The story goes back to those awkward middle school years in Athens, Georgia, where guitarist Josh Erwin, mandolinist Michael Paynter, and banjo player Tom Baker had a good friend with Tourette's syndrome. At one point, his involuntary vocal tics had him muttering something about a "packway handle."
"It just kind of came out in a moment of spontaneous inspiration," says Baker. "We thought it was really funny at the time, and now I think we're stuck with it."
Despite growing up in the town that launched R.E.M., the B-52s, and Widespread Panic, the Packway boys take their own eccentric approach. And it's paid off: During their early years of gathering around a single microphone and singing their alt-bluegrass tunes, they entered competitions across the country, placing second in the 2004 Telluride Bluegrass Festival's band contest.
Perhaps just as important, the quintet also won an Athens battle of the bands, the spoils for which included recording time, 5,000 pressed copies of their first album, and a year's supply of Miller Lite.
"Man, there was a lot of beer," recalls Baker.

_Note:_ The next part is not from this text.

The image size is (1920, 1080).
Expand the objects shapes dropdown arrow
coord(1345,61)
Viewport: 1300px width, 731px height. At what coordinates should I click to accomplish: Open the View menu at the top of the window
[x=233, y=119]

These days, the band is stepping outside the more purist regions of bluegrass, embracing pianos, percussion and electric guitar à la the Avett Brothers and Mumford and Sons.
"When we started off, we felt pretty obliged to stick to traditional bluegrass paradigms, especially in terms of songs," Baker explains. "Now we've got a couple songwriters in the band who are writing pretty progressive material. I think now we have kind of embraced taking a song and trying to do justice to that song, and not feel like we have to necessarily put a ripping banjo recording on every song."
On the song "Outskirts," the band even incorporates a string section, which lays down an elegant foundation for its mandolin and guitar melodies. The Packway handlers have also been known to take the occasional pop tune and subject it to their bluegrass interpretation. Both the Pixies and the Violent Femmes have had their songs brought to the stage by the Packway Handle Band.
"If you take a good song that's fundamentally good in any genre, you probably ought to be able to do it justice with different instruments and a different arrangement."
But at the end of the day, no matter how far the band may stray, it still comes down to celebrating the roots music that brought them all together 10 years ago: "It seems like periodically something will thrust it out into the spotlight. If you go back 20 years it was Deliverance, and if you go back 10 years it was O Brother, Where Art Thou?
"There's something about folk music that people fundamentally identify with," continues Baker. "It's something that, by definition, was passed from person to person, you learn it from other people. I think that community aspect of it is something that speaks to people."